* **To be done**:
Reproduce the material from its first line up to and including the line containing "click(x=25, y=83)", requests included, and offset every coordinate in the answers by 16.

* **Data excerpts**:
■ ■ ■ ■ ■ ■ ■
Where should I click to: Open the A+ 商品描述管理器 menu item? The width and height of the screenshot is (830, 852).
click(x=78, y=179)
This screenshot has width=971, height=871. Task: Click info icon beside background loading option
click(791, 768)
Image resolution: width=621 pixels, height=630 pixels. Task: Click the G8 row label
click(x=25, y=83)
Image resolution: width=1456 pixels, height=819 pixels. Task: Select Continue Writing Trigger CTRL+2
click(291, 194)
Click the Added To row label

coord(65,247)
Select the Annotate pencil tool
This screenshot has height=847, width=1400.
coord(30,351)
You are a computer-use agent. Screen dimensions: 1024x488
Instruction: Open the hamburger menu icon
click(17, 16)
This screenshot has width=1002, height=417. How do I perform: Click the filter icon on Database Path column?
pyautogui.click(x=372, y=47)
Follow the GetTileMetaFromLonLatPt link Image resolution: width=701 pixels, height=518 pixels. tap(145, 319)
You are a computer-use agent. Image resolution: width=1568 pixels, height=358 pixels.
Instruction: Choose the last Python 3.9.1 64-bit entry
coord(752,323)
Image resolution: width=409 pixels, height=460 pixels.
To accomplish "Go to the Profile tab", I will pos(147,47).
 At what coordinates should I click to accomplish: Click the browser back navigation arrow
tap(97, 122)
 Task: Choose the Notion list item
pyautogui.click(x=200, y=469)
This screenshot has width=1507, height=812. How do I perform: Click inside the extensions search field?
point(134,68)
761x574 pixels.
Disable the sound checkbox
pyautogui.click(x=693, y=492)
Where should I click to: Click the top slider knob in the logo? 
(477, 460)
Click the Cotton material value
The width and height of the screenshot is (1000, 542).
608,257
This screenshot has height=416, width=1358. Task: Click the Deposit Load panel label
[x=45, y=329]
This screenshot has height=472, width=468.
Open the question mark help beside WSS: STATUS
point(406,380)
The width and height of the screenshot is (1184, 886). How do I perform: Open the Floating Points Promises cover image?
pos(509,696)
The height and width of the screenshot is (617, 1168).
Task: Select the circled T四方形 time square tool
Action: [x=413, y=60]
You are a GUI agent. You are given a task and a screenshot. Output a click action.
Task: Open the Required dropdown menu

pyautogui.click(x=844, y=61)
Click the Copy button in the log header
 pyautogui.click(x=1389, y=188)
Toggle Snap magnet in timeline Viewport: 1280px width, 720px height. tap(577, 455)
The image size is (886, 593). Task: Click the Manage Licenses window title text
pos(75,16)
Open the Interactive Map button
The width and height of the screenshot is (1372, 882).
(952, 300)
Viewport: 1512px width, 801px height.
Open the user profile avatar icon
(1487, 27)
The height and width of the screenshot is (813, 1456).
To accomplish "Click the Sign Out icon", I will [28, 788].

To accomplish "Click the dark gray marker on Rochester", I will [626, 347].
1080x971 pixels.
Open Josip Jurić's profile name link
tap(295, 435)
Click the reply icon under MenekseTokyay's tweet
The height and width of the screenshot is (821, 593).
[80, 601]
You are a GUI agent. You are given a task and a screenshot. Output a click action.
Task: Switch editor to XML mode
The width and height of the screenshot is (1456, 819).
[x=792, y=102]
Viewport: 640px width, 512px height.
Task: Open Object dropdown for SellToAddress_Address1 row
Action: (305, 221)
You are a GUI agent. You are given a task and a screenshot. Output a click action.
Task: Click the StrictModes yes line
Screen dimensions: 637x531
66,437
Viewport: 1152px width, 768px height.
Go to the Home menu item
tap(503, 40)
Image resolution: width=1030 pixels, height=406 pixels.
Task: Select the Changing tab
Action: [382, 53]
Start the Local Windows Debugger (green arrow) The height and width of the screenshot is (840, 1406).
■ ■ ■ ■ ■ ■ ■
* **Expected answer**:
Where should I click to: Open the A+ 商品描述管理器 menu item? The width and height of the screenshot is (830, 852).
click(x=94, y=195)
This screenshot has width=971, height=871. Task: Click info icon beside background loading option
click(807, 784)
Image resolution: width=621 pixels, height=630 pixels. Task: Click the G8 row label
click(x=41, y=99)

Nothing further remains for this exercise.